随着单细胞测序技术的不断改善,单细胞基因组、DNA甲基化组和转录组测序方法都日渐成熟,但是,要同时准确分析单个哺乳动物细胞的基因组拷贝数变异,DNA甲基化组、转录组及其之间相互调节的机制,这些组学方法需要在同一细胞中进行。因此,Hou等[41]使用单细胞三重基因组测序技术(single-cell triple omics sequencing,scTrio-seq)研究人类肝细胞癌组织样品中的癌细胞,发现其中有2个亚群,其DNA拷贝数、DNA甲基化和RNA表达水平均不同。同时发现大规模的基因组拷贝数变异会导致获得或丢失的基因组区域内基因的RNA表达成比例变化,而这些基因组拷贝数变异通常不会影响这些区域的DNA甲基化。这为剖析基因组和表观基因组异质性对细胞群中转录组异质性的影响提供了新方向。
在过去的几年里,单细胞捕获技术取得了显著进步,诸如微移液、梯度稀释、显微操作、流动辅助细胞分选等新方法在不断引入和改善,其中微流控平台被广泛应用于分离单个细胞,取得了巨大的成功[42],但在组织解离过程中对单细胞转录组信息的影响还不得而知。另外,避免酶蛋白水解并最小化解离过程导致的基因表达变化,可能对我们分析细胞转录组,特别是解离敏感细胞的转录组,具有明显的帮助。
单细胞测序技术已成为一种在细胞水平上解构复杂组织的强大工具。在这项技术出现之前,几乎没有对肝脏组织以单细胞分辨率进行的研究,这极大地限制了对肝脏正常生理功能和疾病状态的分子水平的理解。目前可用的各种单细胞测序技术中,单细胞转录组测序是最成熟,也是应用最频繁和最广泛的方法。它利用更先进的技术检测单个细胞中详细的转录组信息,其研究方向包括恶性肿瘤、免疫反应和基质细胞亚群,以及促进侵袭和转移的细胞间相互作用等。
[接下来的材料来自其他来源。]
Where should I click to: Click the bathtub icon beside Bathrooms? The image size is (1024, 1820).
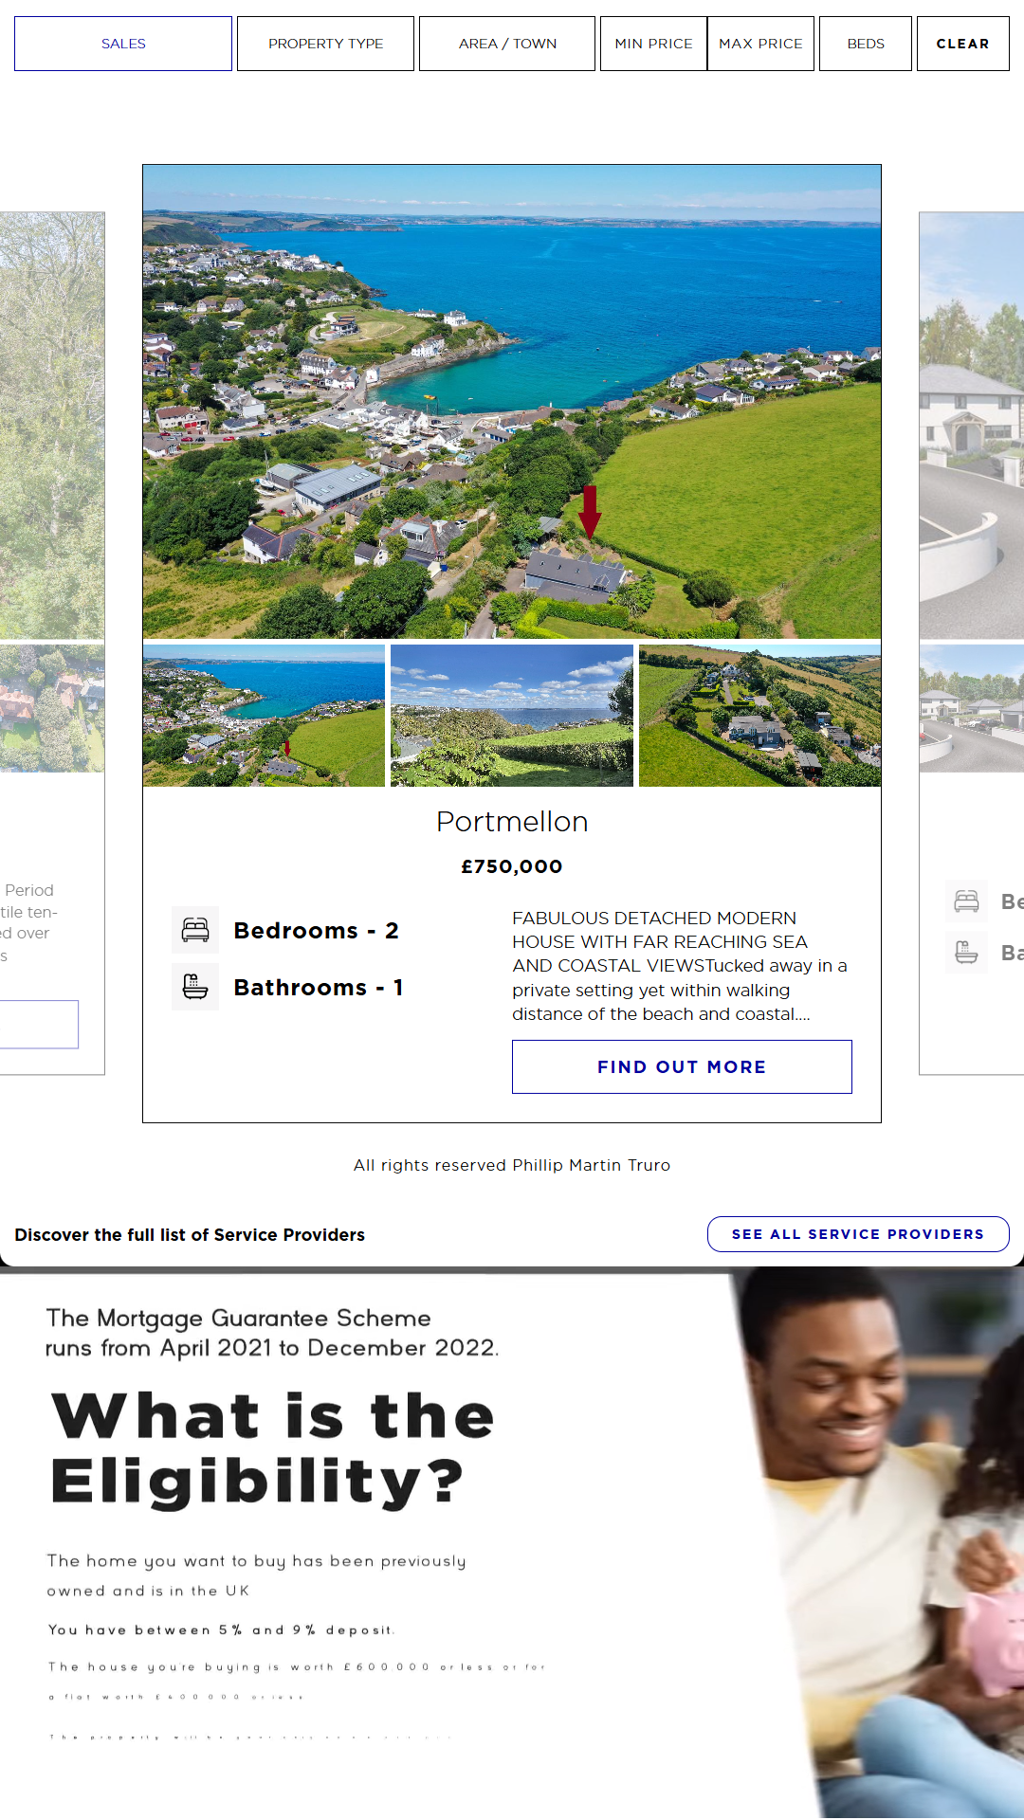[195, 987]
应用这项技术对正常和疾病状态下肝脏结构的单细胞水平解析以及肝脏相关疾病的发展恶化机制研究也在不断层层深入,如在鉴定新细胞亚群、解析细胞间高度异质性、探索细胞发育轨迹、发现全新炎症和肿瘤标志物、认识肿瘤免疫微环境、定位疾病发展恶化的关键细胞类型等方面,都有了许多新的发现。但同时,有几个关键问题制约了这项技术在肝脏研究中的应用。首先,就是难以获取新鲜肝脏组织;其次,肝脏组织中的一些易受剪切力、离心力等刺激的细胞类型(如肝实质细胞、肝窦内皮细胞等)在单细胞悬液制备过程中极易发生应激反应,这对最终细胞基因表达是否有影响还不得而知;另外,还可能致使有些细胞类型全部死亡,这会掩盖对这一细胞类型的探索,一定程度上破坏了组织结构解析的完整性。
单细胞测序领域正在迅速发展,基础化学和平台技术不断取得的新进展使人们能够以前所未有的分辨率研究单个细胞。未来这一技术无疑将在精准医学领域发挥越来越重要的作用,并将为了解组织发育、肿瘤内异质性、治疗耐药性的发展、肿瘤转移和演变的遗传驱动因素提供机会。随着新技术允许每个实验捕获更多数量的细胞,以及多种实验方法的结合,一次提取出的细胞信息也会越来越多,这种趋势可能会持续下去。可以预见的是,大规模、高通量将是下一步单细胞测序技术的发展方向。与此同时,其成本的下降和应用领域的拓展,会使该技术得到更广泛的应用,甚至有可能在将来的某一天彻底改变我们对疾病研究的方式。